Building a board game 3

Jul 13, 2010 22:54

Continuing on my designing a board game as a birthday present.

After much thought, the opposite corners idea fails in what I want to do. So I've settled on this new map with mostly familiar rules.





The players each start in a cove on the left and their goal is to visit the island on the right and collected a piece of treasure. They then return to their home base.

The shortest route from each home base to the island is exactly 33 spaces.

There are 6 blue dots on the map, each of these represent a possible Kraken tile. Should a player roll a 1 for their moment, after making their one measly space, they roll another D6. The Kraken then takes residence at that numbered tile, totally blocking the route. I intentionally chose 6 spaces that forces the player to make drastic direction changes and force them down a longer path.

Any player sharing a square with the Kraken is destroyed, end of story, you can't fight power of that magnitude!

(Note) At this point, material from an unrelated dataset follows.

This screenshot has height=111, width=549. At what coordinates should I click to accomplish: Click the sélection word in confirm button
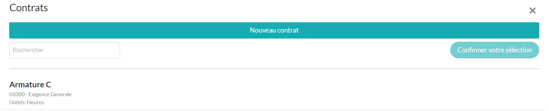click(519, 50)
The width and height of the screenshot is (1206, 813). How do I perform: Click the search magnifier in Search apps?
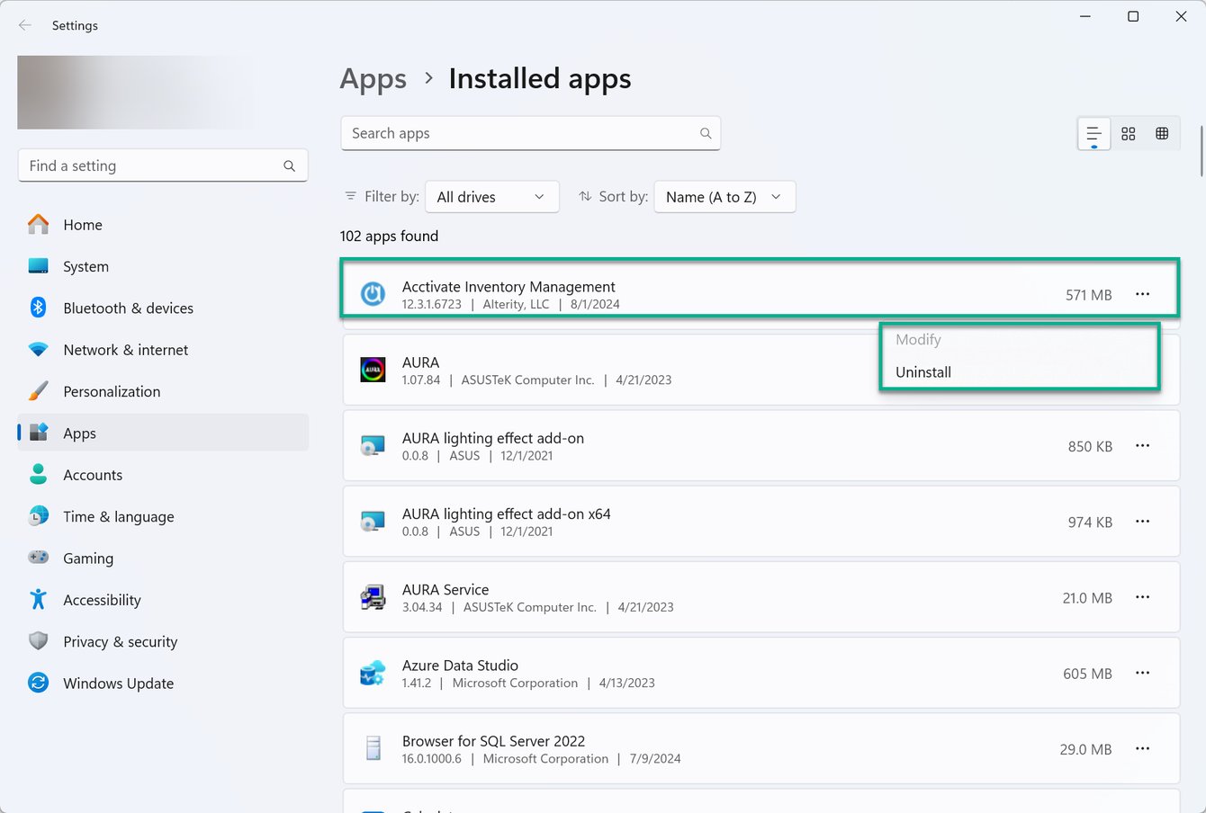(x=706, y=134)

As there was just the two of us and we aimed for one treasure each, we found that we didn't fight. Just raced to the island and back, the averages of dice rolls kept us fairly neck and neck too.

What I'm hoping is that over the course of a full 3 treasure game, some players will fall behind, others will rush ahead, and then players will gang up on the winners attacking them to take them down. Laura and I didn't fight despite passing each others squares multiple times as it was a race to the end.

An important thing sprung to mind during the development. We had the little ones staying over a weekend, they took my Doom board game... and made their own rules.

I really should have seen this coming and planned for it, the funnest thing for them to do is to take a game and make their own rules for it. So all I have to do is provide them with a framework and let them do the rest.

So the board that's being painted will on one side have the above map. But the other side will be the four corner map of mostly open water. We'll have island cut outs and a grid painted on the board and let them put the islands wherever they want and make their own rules for play.

I expect to be out-designed by these kids.